En el día de hoy os traigo un relato de realismo social. Una historia cualquiera, una semana cualquiera sobre la que tú, si vives en el llamado primer mundo, seguro has oído hablar o, más allá, conoces a alguien que ha vivido una historia similar.
Elena tenía en aquel entonces apenas veinte años y estudiaba segundo de magisterio. El embarazo fue fruto de un amor de verano, de esos que conocías en el pueblo, entre las lentas y los pasodobles, entre los paseos por la carretera del cementerio y la calle perfumada de jazmines. En noches de discoteca, con besos a la luz de la luna, abrazos rápidos sobre el cartón que habían echado para suavizar el suelo de tierra, ¿dónde quedó el romanticismo?, el despertar de la sensualidad, el sabor del deseo y la atracción de lo prohibido. El chico vivía en Barcelona y venía, como ella, a pasar los veranos en el pueblo. Se conocían desde hacía un par de años y llevaban uno tonteando y otro más en serio.
Cuando supo del embarazo la desesperación se apoderó de ella: un abatimiento desmedido, una congoja que no la abandonaba y las dudas y la zozobra y el silencio a toda costa. El chico (no quiere ni recordar su nombre) fue expeditivo en su respuesta y no le dio opciones: tienes que abortar. Mientras ella vacilaba, él lo organizó todo como una excursión de fin de semana. Trabajaba en una fábrica de bicicletas y tenía su dinerillo, con el que le pagó el viaje a Londres y los gastos de la operación. Nadie iba a enterarse, ni siquiera sus padres. Sólo su chico, ella y una amiga íntima que la acompañó al aeropuerto. Pero la aduana la cruzo sola, con sus veinte añitos, su miedo, su vergüenza y allí, en el fondo de todo, un rescoldo de valor desesperado.
La aventura de tres días y dos noches fue una experiencia traumática que Dios sabe qué cicatrices interiores habrá dejado: el trato anónimo e impersonal, el desdén silencioso de quienes la atendieron, la falta de comunicación, la soledad absoluta y el dilema moral que mordía en su conciencia con dentelladas feroces, masticando en un solo bocado la culpa, el pecado y el remordimiento, alimentándose de ellos como un parásito que crece a costa del cuerpo que lo alberga.

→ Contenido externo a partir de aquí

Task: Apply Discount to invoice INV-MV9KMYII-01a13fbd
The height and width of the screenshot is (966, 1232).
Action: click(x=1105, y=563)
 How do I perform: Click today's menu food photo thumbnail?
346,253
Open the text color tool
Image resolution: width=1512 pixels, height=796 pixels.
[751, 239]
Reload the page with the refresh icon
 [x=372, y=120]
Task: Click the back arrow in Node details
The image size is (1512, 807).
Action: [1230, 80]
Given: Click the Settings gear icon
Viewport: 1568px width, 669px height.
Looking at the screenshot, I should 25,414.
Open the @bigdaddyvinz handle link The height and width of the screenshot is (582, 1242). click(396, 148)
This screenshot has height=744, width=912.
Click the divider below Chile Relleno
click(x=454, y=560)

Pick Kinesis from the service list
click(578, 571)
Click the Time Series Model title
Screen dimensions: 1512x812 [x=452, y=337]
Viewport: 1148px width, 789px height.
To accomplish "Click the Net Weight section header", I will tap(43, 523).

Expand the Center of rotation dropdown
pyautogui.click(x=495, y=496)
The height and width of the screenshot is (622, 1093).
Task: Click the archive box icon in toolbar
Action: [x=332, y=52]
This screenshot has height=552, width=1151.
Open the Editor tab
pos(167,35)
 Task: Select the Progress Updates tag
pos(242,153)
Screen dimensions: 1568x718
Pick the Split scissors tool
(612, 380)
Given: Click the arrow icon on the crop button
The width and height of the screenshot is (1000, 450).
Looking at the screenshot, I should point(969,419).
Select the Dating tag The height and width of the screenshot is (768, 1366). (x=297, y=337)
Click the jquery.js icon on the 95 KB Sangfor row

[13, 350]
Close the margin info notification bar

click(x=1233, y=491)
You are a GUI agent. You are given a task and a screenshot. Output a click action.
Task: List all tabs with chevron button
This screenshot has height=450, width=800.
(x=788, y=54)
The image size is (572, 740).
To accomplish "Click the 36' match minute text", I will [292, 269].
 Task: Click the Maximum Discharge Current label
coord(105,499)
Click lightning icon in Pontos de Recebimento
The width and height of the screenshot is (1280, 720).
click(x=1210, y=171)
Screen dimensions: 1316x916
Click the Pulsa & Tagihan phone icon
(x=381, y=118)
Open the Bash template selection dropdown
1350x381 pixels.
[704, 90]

Elena recuerda el alivio tan inmenso que sintió al regresar a Madrid. Poner el pie en el aeropuerto de Barajas fue como despertar de un mal sueño. Después sentía miedo de pensar en ello, incluso de acordarse, como si los demás pudieran ser capaces de leer sus pensamientos. Tan mal lo pasó que no quiso volver a ver al chico, ni hablar con él ni pronunciar su nombre. Pero el instinto de supervivencia vino a echarle una mano: encerró los aciagos recuerdos en algún escondido rincón de su mente, como el genio absorbido por la lámpara, y tiró la llave.
Pero ahora, tantos años después, tras los sucesivos y desesperados intentos por quedarse embarazada, con la certeza de su maternidad frustrada, a través de las grietas que han dejado abiertas la erosión del tiempo y las esperanzas perdidas, ha emergido en su conciencia, con una fuerza y plenitud desconocidas, el prisionero que había tenido olvidado en el cofre de los hombres muertos, el fantasmilla que había estado eludiendo a lo largo de los lustros, aquel espectro inexistente sin siquiera alma, según algunos entendidos, amorfo glomérulo de células a medio camino entre la lombriz y el renacuajo. Ha tomado cuerpo y peso en su ánimo, no llenándola de remordimientos, sino impregnándola del melancólico sentimiento de la ocasión perdida, del hijo que desechó en un momento inoportuno pero que después, cuando lo deseó ardientemente, desesperadamente, no lo pudo concebir.